The balanced equation is: 2HCl + Mg(OH)2 -> MgCl2 + 2H2O
From the equation, we can see that 2 moles of HCl react with 1 mole of Mg(OH)2. We need to convert the mass of Mg(OH)2 to moles, and then use the mole ratio to calculate the moles of HCl required to neutralize it.

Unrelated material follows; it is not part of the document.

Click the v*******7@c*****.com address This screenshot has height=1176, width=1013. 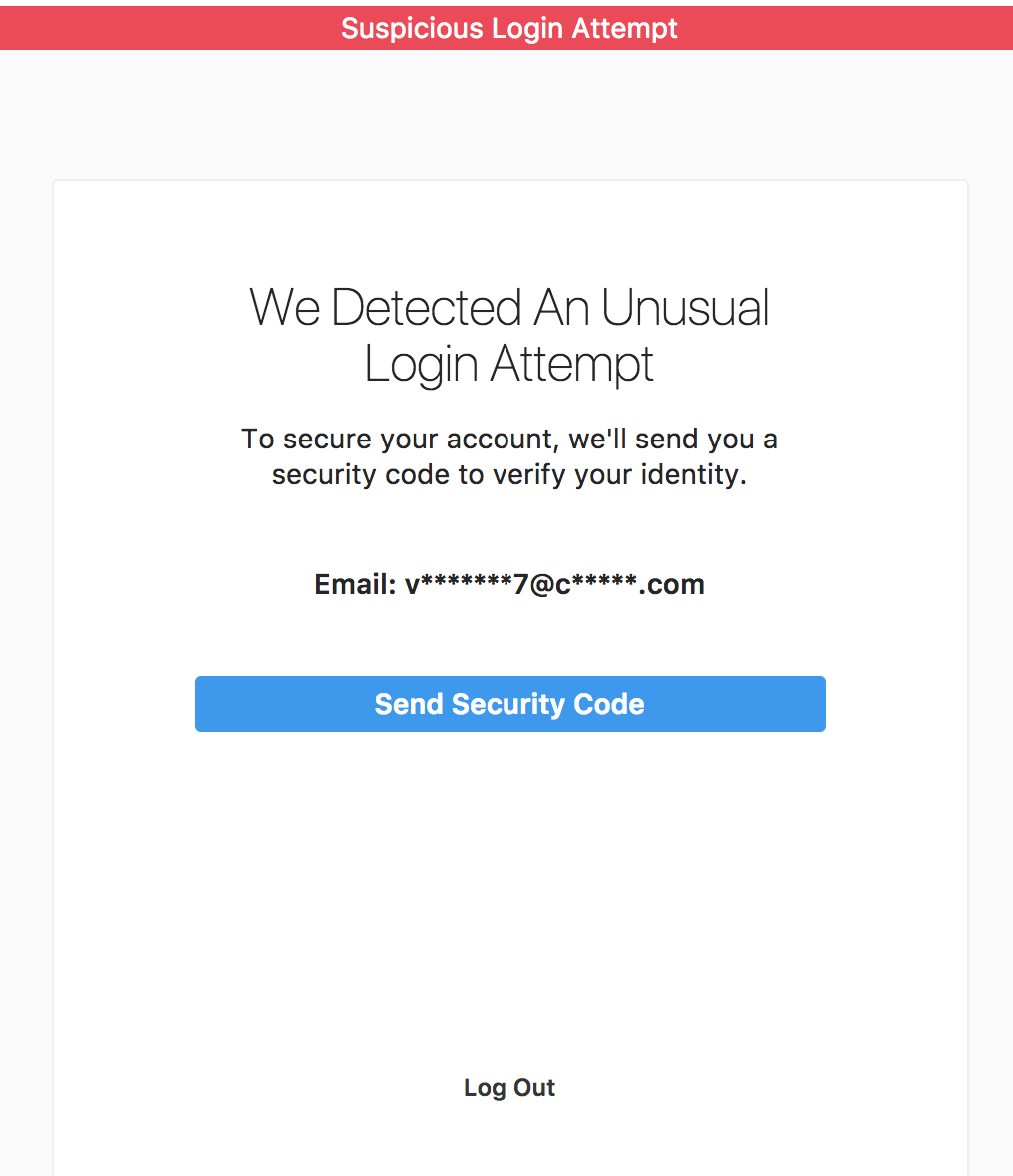pos(554,584)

First, calculate the moles of Mg(OH)2:
molar mass of Mg(OH)2 = 24.31 g/mol (Mg) + 16.00 g/mol (O) + 2 * 1.01 g/mol (H)
= 58.33 g/mol
moles of Mg(OH)2 = mass / molar mass
= 2.53 g / 58.33 g/mol
≈ 0.0434 mol
According to the balanced equation, 2 moles of HCl are required for every 1 mole of Mg(OH)2. Therefore, the moles of HCl needed can be calculated as:
moles of HCl = 2 × moles of Mg(OH)2
= 2 × 0.0434 mol
= 0.0868 mol
Now, we can calculate the volume of 0.140 M HCl needed to neutralize this amount of HCl. The equation for calculating the volume is:
volume (L) = moles / concentration (M)
volume = 0.0868 mol / 0.140 M
≈ 0.620 L
To convert the volume from liters to milliliters, we multiply by 1000.
volume = 0.620 L × 1000
= 620 mL
Therefore, approximately 620 mL of 0.140 M HCl is needed to neutralize 2.53 g of Mg(OH)2.